Rule #10: Don’t be the basketball guy with the shooting sleeve. We both know you’re not that good, as does everyone on this campus. You were probably a decent player in high school. Congrats bro. We all were. But that was 15 pounds and 100 $2 Tuesdays ago. No one playing at the Student Recreational Sports Center or School of Public Health is good enough to rock the arm sleeve. That’s just the sad truth of our athletic prowess at this point in our lives, so don’t take it personally.
Rule #9: Don’t be the water fountain loogie guy. I hate you more than anyone on this campus. I get that you’re sick and I applaud you for working out despite your illness. But when I’m exhausted and want a water break, I don’t want to be nose deep in your mucus. Seriously. Just go to a trash can. It’s not that hard.
Rule #8: Don’t be the cell phone guy. Look broseph, I love my iPhone 5 too, or whatever subpar Android smartphone you think is equivalent. But the gym is one giant rotation. These machines aren’t yours. They’re everyone’s. So stop with the Angry Birds, do your reps and move on.
Rule #7: Wipe up your station after you’re done. No one wants to deal with your sweat puddles. I may be the sweatiest guy on campus, but I still have the decency to clean up after myself and you should too.
Rule #6: Don’t stand right in front of the weights. I know we all like to stare at our bodacious bods while we lift, but you’re standing in literally the most inconvenient place in the gym. Just move a couple steps back, bro.
Rule #5: Guys, stop wearing those toe shoes. “Oh, but they give me optimum grippage for maximized velocity output.” I’m sorry but in the grand scheme of things you just look stupid if you’re wearing them and not kayaking. Just wear regular shoes.

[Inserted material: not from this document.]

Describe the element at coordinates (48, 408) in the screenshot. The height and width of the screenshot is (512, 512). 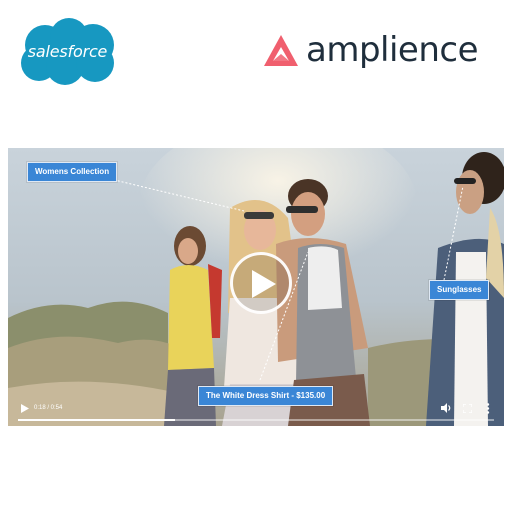
I see `time-readout: 0:18 / 0:54` at that location.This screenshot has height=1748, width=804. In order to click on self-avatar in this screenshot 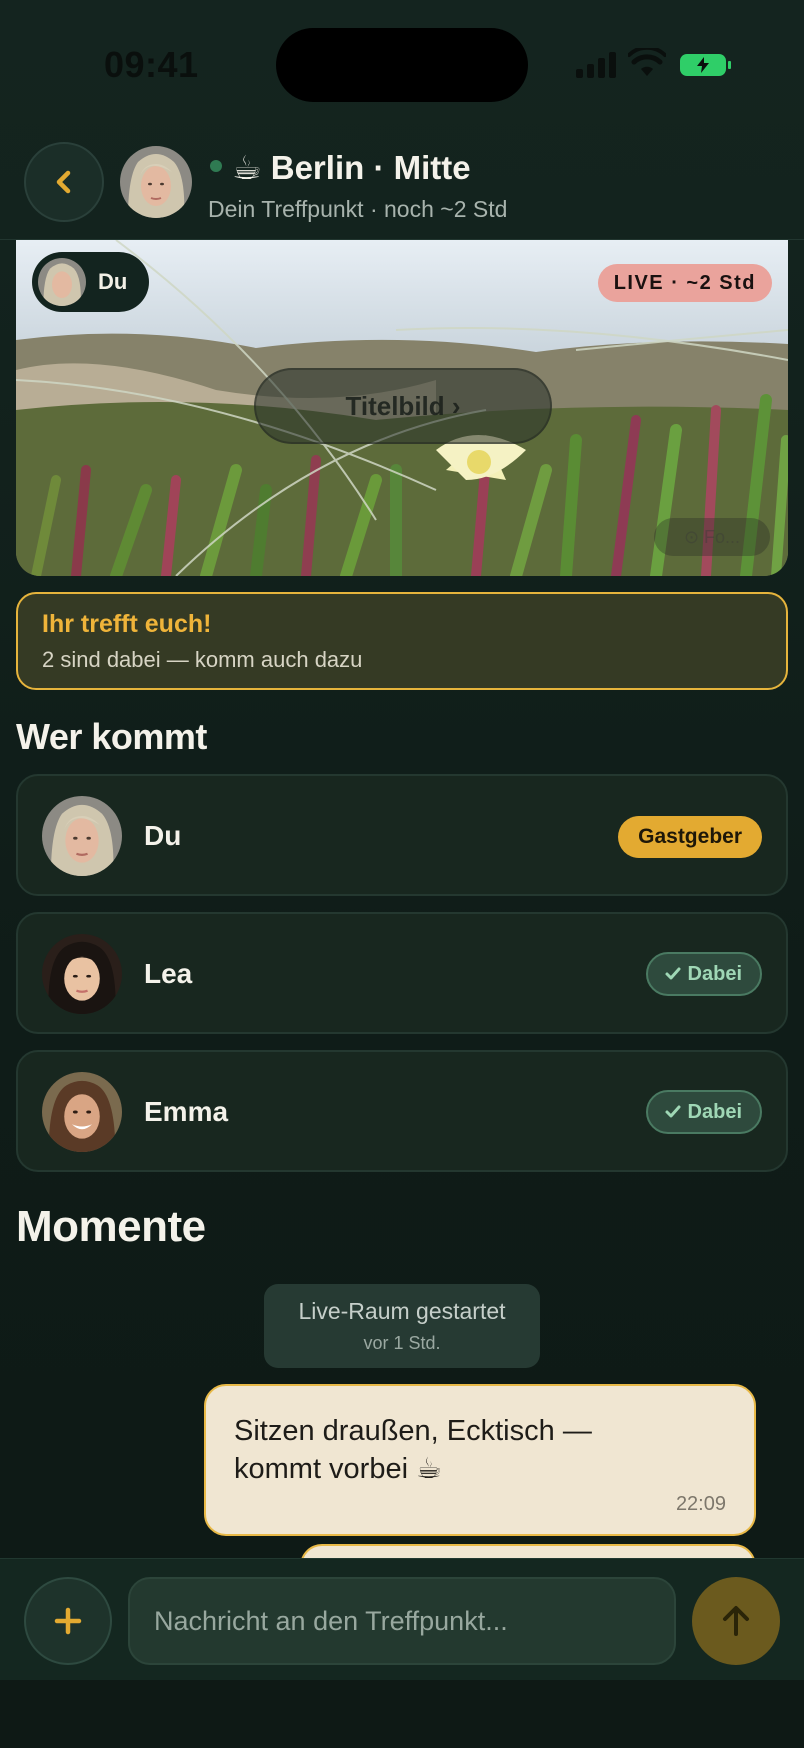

Rule #4: Don’t be cargo shorts guy. Don’t wear them in the gym or anywhere else if we’re being completely honest. There are lockers available everywhere, so I’m not sure what you really need on your person that normal pockets won’t hold.
Rule #3: Stop wearing a snapback hat to the gym. Who are you? That hat costs like $30 and now you’ve gotten it all sweaty and nasty. That’s just a dumb decision. Oh, you want to wick the sweat from your head? If you have the family jewels to rock a hat to the gym, just go with a headband instead.
Rule #2: Don’t wear the high school apparel. Look, we all did sports in the past. It’s time to get over it. The only acceptable throwback sporting apparel is baller Little League or YMCA jerseys.
Rule #1: This goes for everything in life, but it mostly pertains to the basketball court. Don’t be the person that starts arguments. In both the long and short run, whatever you’re yapping about doesn’t really matter. And you’re taking this pickup game way too seriously.